E, neste sentido, podemos observar como é dissonante – embora seja equivalente – o regresso de D. Sebastião e o regresso de D. João de Portugal. De facto, enquanto seja um bem para a pátria (a sua salvação) o regresso de D. Sebastião – para a família esse regresso (no sentido em que deixa antever que também D. João de Portugal não morreu e pode regressar) é a sua destruição. O que salva a pátria condena a família. (E o que salva a família, a morte de D. João e de D. Sebastião, condena a pátria). Daí se perfilar, como contrário a esse desejo do regresso do rei, Manuel de Sousa, segundo marido de Madalena. Mas, neste ponto, há que fazer uma reflexão: o regresso de D. João de Portugal na figura do Romeiro, aquele que já não é quem antes foi, mostra bem como é também inviável o regresso de D. Sebastião.
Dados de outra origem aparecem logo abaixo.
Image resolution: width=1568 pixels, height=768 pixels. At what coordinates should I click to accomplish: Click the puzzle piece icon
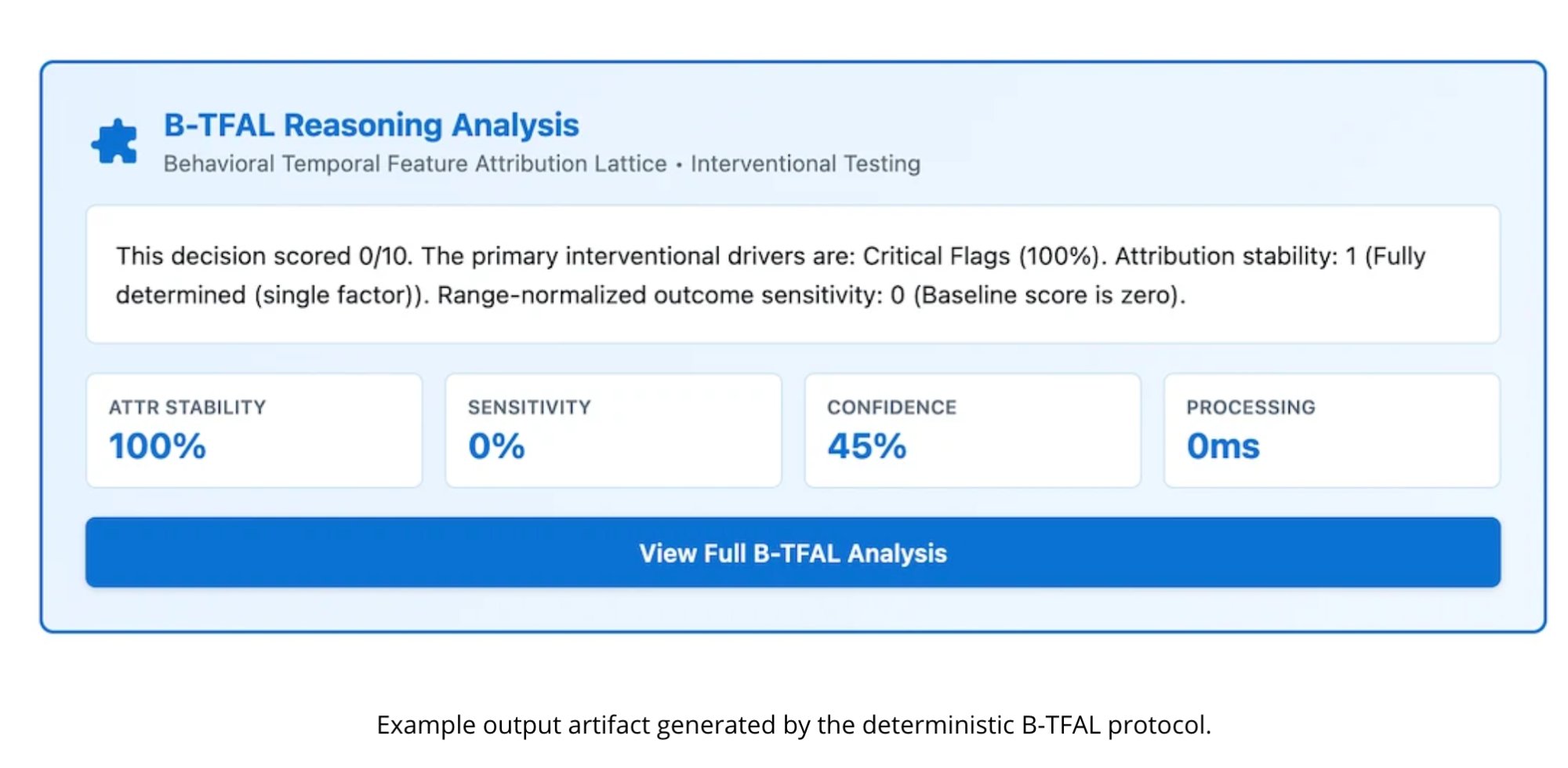tap(114, 142)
Então, o sebastianismo presente na obra vai no sentido de evidenciar que também o regresso do rei já não é possível, porque a realidade é outra, é diferente do que antes foi.

 

Finalizando, qual será, então, o destino do Romeiro? O destino das outras personagens fica bem clarificado na peça. Maria morre. Madalena e Manuel de Sousa professam e recolhem-se cada um a seu convento. Mas e o Romeiro, que destino será o seu? A obra não o clarifica. Haverá lugar para ele, enquanto D. João de Portugal, no plano da sociedade? Talvez não. Talvez errante e alheado da sua identidade, o Romeiro assuma um destino idêntico às das outras mortes na ação da peça – também ele tragicamente condenado pela sina desastrosa que foi infligida à pátria e à família – no lugar do rei português, ninguém; no lugar do nobre D. João de Portugal, também ninguém.